- [EXTRAIT]:
========================
Alexandre Angel a écrit : 26 sept. 23, 22:51 Mais moi je ne suis pas en désaccord avec ce que tu dis, d'autant que ça m'intéresse beaucoup et les titres qui se succèdent ravissent mes papilles cinéma.

Attention de ne pas prendre pour une aversion, ou un mépris ou je ne sais quoi, une simple gêne qui est réelle mais avec laquelle je vis très bien. De plus, je crois avoir précisé que ça me faisait plus ça avec les films couleurs qu'avec les noirs et blancs.
Je n'ai jamais dit que je ne préférais pas L'Incendie de Chicago à San Francisco (en fait, j'en sais rien mais je dirais que oui). Je n'en ressens pas moins une espèce de digestion plastique.
Au temps pour moi. Je ne l'ai pas pris pour une aversion ou quoi que ce doit dans le genre. J'ai davantage cru y lire une forme d'assimilation implicite de la forme à la nature des matériaux scénaristiques en vogue à la Fox. Puisque Zanuck favorisait les sujets édifiants et les tranches d'americana bucoliques fleurant bon la nostalgie apaisante, l'esthétique de ces films serait elle même forcément empreinte de conservatisme/académisme.

C'est sûrement vrai pour beaucoup de productions signées Cummings et consorts (tous les biopics édifiants produits par la firme), même probablement pour Dwan au cœur de la période la moins créative de sa filmographie, mais ce serait négliger l'impressionnante écurie de talents (je ne vois d'équivalent dans aucun autre studio concurrent) qui va se succéder aux manettes dès la fin des années 30, tous plus prompts à se réapproprier la prétendue esthétique maison et à en pulvériser l'académisme attendu (sinon peut-être Hathaway :oops: ).
========================
- [TRAVAIL À FAIRE]:
[a] Décalez de -81 chaque coordonnée donnée en réponse dans les relevés, de la ligne contenant "東急グループの事業 (23, 854)" jusqu'à la fin des relevés, ces deux lignes comprises. Recopiez uniquement ces lignes, demandes comprises.
[b] Prolongez l'extrait sur l'esthétique des films de la Fox au-delà de sa dernière phrase.

(Relevés de pointage pour captures d'écran et pages)
========================
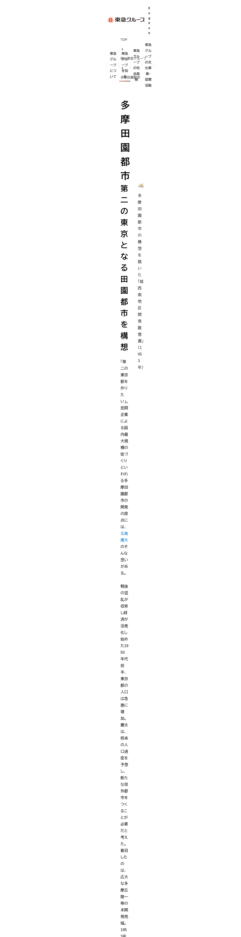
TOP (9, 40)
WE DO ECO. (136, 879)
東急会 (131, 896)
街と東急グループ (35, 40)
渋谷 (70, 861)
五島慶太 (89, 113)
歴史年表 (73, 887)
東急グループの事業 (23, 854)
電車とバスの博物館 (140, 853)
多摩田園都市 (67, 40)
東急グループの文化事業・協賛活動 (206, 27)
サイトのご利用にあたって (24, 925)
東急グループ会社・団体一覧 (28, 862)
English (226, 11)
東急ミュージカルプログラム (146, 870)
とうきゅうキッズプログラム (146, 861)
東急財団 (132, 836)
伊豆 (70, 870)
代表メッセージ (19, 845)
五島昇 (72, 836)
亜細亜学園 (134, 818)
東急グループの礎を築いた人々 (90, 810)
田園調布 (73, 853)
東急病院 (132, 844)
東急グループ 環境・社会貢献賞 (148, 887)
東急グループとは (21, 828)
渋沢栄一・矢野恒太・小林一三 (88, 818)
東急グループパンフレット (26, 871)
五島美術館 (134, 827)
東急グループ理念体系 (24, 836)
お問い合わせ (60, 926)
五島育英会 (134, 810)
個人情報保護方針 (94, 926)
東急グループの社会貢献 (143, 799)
========================
- [CORRIGÉ DES EXERCICES]:
[a]
東急グループの事業 (-58, 773)
電車とバスの博物館 (59, 772)
多摩田園都市 (-14, -41)
東急グループの文化事業・協賛活動 (125, -54)
サイトのご利用にあたって (-57, 844)
東急グループ会社・団体一覧 (-53, 781)
English (145, -70)
東急ミュージカルプログラム (65, 789)
とうきゅうキッズプログラム (65, 780)
東急財団 (51, 755)
伊豆 (-11, 789)
代表メッセージ (-62, 764)
五島昇 (-9, 755)
亜細亜学園 (53, 737)
東急グループの礎を築いた人々 (9, 729)
田園調布 (-8, 772)
東急病院 (51, 763)
東急グループ 環境・社会貢献賞 (67, 806)
東急グループとは (-60, 747)
渋沢栄一・矢野恒太・小林一三 (7, 737)
東急グループパンフレット (-55, 790)
五島美術館 (53, 746)
東急グループ理念体系 (-57, 755)
お問い合わせ (-21, 845)
五島育英会 (53, 729)
個人情報保護方針 (13, 845)
東急グループの社会貢献 (62, 718)

[b]
Incidemment, tout cela me fait penser à ce valeureux vidéaste qui, pour tenter de prouver l'apport déterminant de Welles dans l'évolution de la conscience de l'art cinématographique, n'avait trouvé mieux que de mettre en regard un plan d'ensemble grouillant de vie urbaine chez le cinéaste prodige avec un échange (de mémoire entre Donald Meek et Berton Churchill) filmé en plan naturellement serré dans l'habitacle de la diligence de La Chevauchée fantastique. Ben voyons ! J''avais justement immédiatement pensé aux chaotiques séquences en plan très large dans l'inexpugnable marée de boue du début de l'Incendie de Chicago, ou à celles du Quasimodo de Dieterle à la même époque, pour invalider par l'absurde son embryon de démonstration. Je ne saurais trop te conseiller de le revoir pour mesurer combien le film de King, esthète discret à l'apogée de son flair visuel dans ces années, se distingue formellement, dynamiquement et esthétiquement du Van Dyke (que j'apprécie néanmoins aussi) comme d'habitude carré mais bien dans les clous jusqu'aux séquences du tremblement de terre. Je n'y vois aucune trace de digestion plastique.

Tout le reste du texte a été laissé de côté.